Drawing Reasonable Conclusions
The last step in the statistical analysis process is drawing a conclusion. In this step, researchers must communicate their results clearly. They will extend what they learned from the data to explain what they learned from the study.
There are two types of reasonable conclusions that can be drawn from a study.
We may generalize our results from a sample to the population. In order to do this, we must create a sample that is representative of the larger population. The best way to create a sample that is representative of the population is to use random sampling.
We may conclude that there is a causal relationship between two variables. This conclusion arises from an experiment when a significant change in the response variable was caused by the manipulation of the explanatory variable. In order to conclude causation, we must make sure that we create experimental groups that are similar. The best way to achieve this is through random assignment.
If we create a sample using random sampling and we use random assignment to create similar experimental groups, then we can reasonably draw both of the conclusions above. If random sampling is not used to create a sample and random assignment is not used to create similar groups in an experiment, no conclusions can be reliably drawn.
- What is the research question?
- Read the following statistical study and answer the questions that follow:
The SAT exam is used in admissions decisions by many four-year colleges and universities. In the past, The College Board carried out a study of 5,342 SAT essays that were selected at random from more than a million SAT exams. For this sample of essays, 15% were written in cursive and 85% were not. The results showed that the average score for essays written in cursive was higher than for essays that were not written in cursive.
- Is this an observational study or an experiment? Justify your answer.
- Is it reasonable to conclude that writing the essay in cursive was the cause of the higher scores? Explain your answer.
- Is it reasonable to generalize the conclusion to the population? In other words, is it reasonable to conclude that the score for essays written in cursive was higher than for essays that were not written in cursive, on average? Explain your answer.
- Is this an observational study or an experiment? Justify your answer.
- Read the following statistical study and answer the questions that follow:
Imagine that a psychologist is interested in finding out if listening to classical music has an effect on one’s ability to recall material that has been read. The psychologist recruits volunteer students who say they like to study while listening to music. She randomly assigns them into two groups. Each group is told to read a famous poem. One group reads the poem in silence, and the other group reads the poem while they listen to classical music. After reading the poem, they take a brief assessment that asks the students to recall information about the poem. The psychologist concludes that students who listen to classical music while they read score lower than students who read in silence, on average.
- Is this an observational study or an experiment? Justify your answer.

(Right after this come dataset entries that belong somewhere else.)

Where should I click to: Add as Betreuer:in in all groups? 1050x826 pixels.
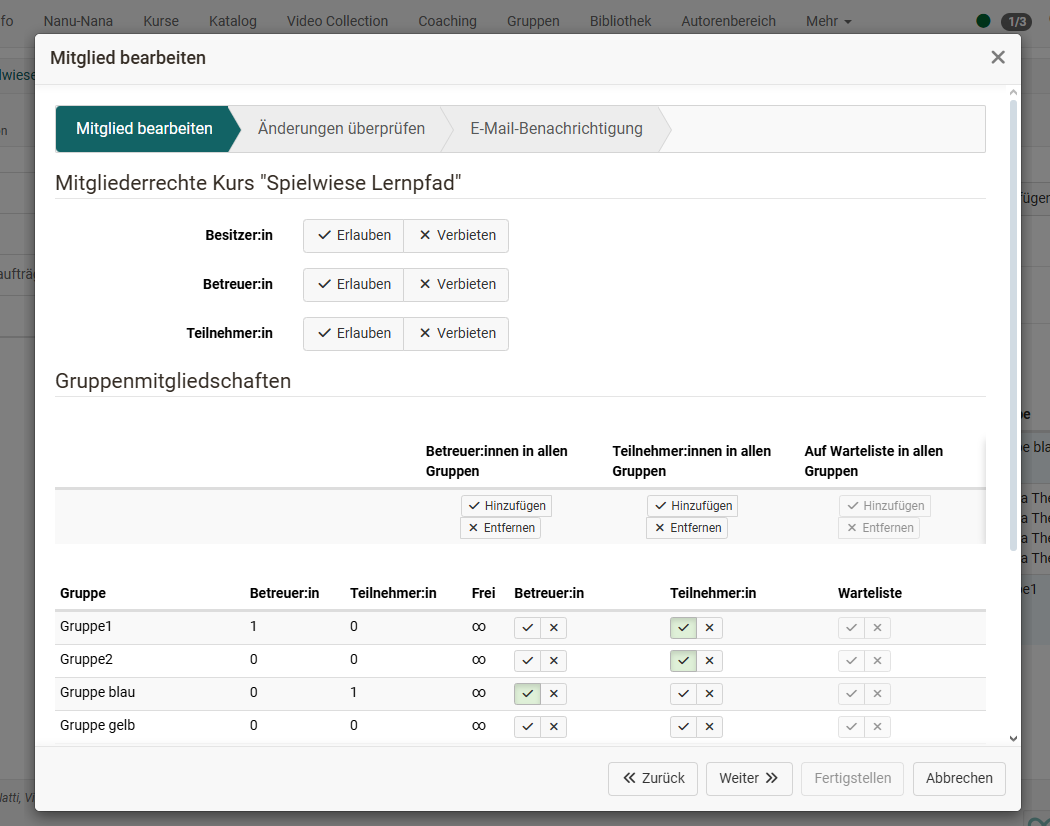tap(506, 506)
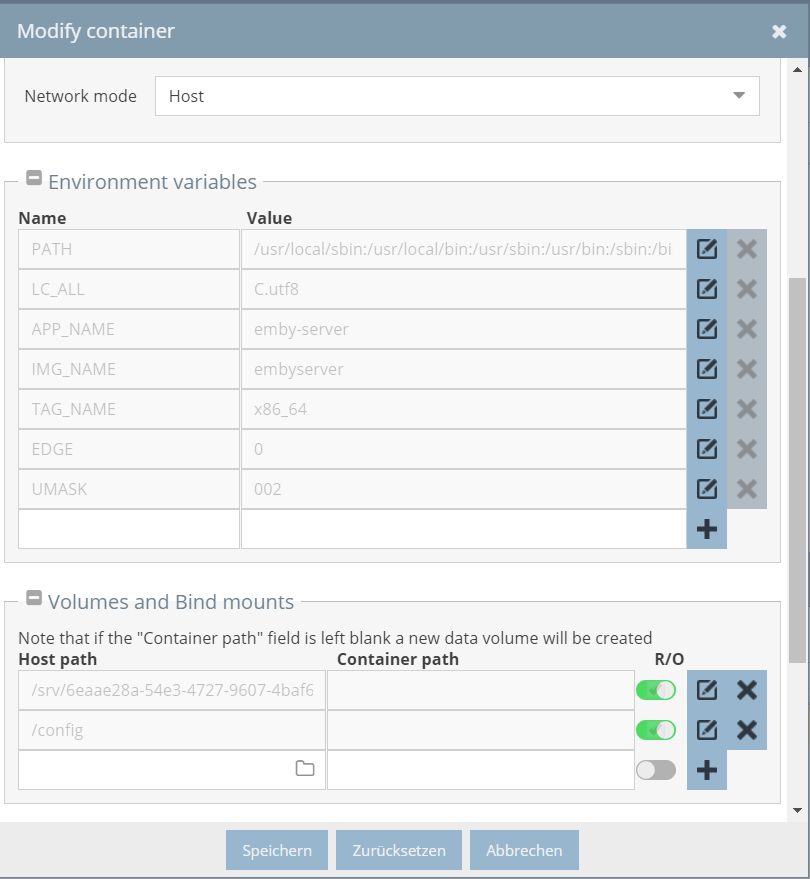This screenshot has width=810, height=879.
Task: Delete the LC_ALL environment variable
Action: [x=747, y=289]
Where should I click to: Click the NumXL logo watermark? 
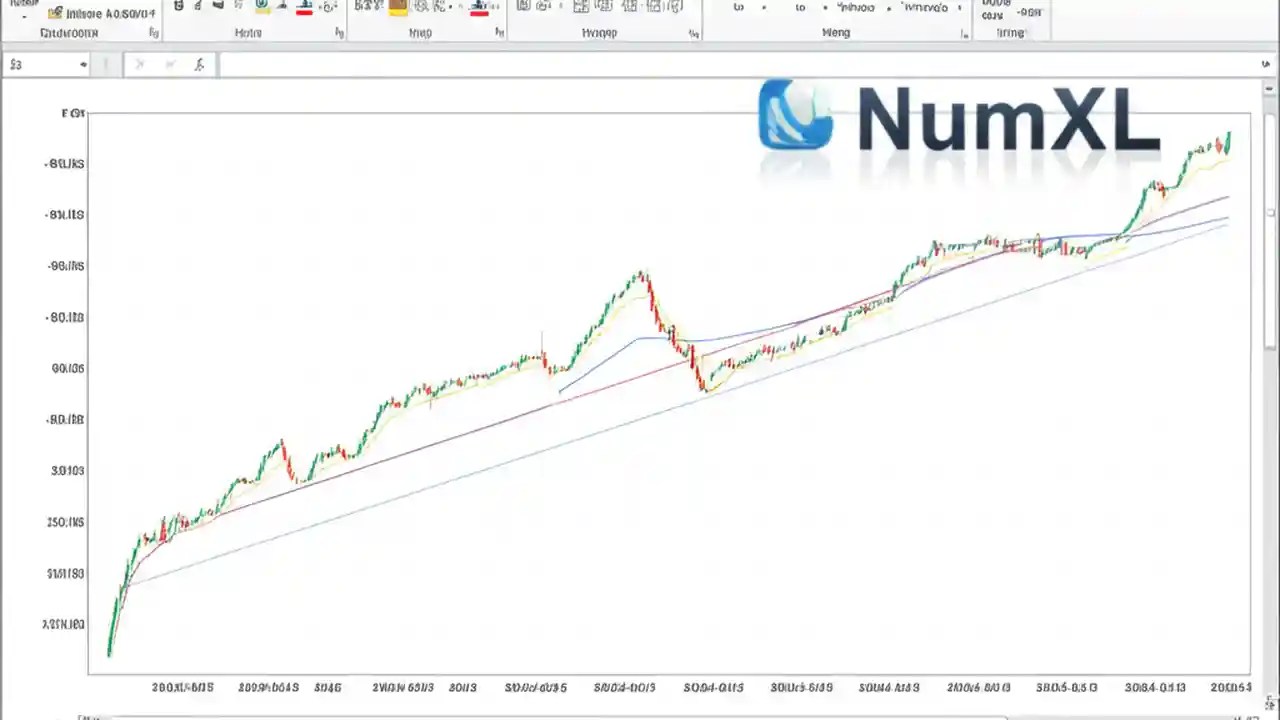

- What is one possible reason for why the students who listened to classical music scored lower than those who did not?
- The psychologist found that the difference was so large that it was unlikely due to chance variation alone. Is it reasonable to conclude that listening to classical music caused students in the sample to score lower on the assessment? Explain.
- Is it reasonable to generalize this conclusion to the population? Why or why not?
- Is this an observational study or an experiment? Justify your answer.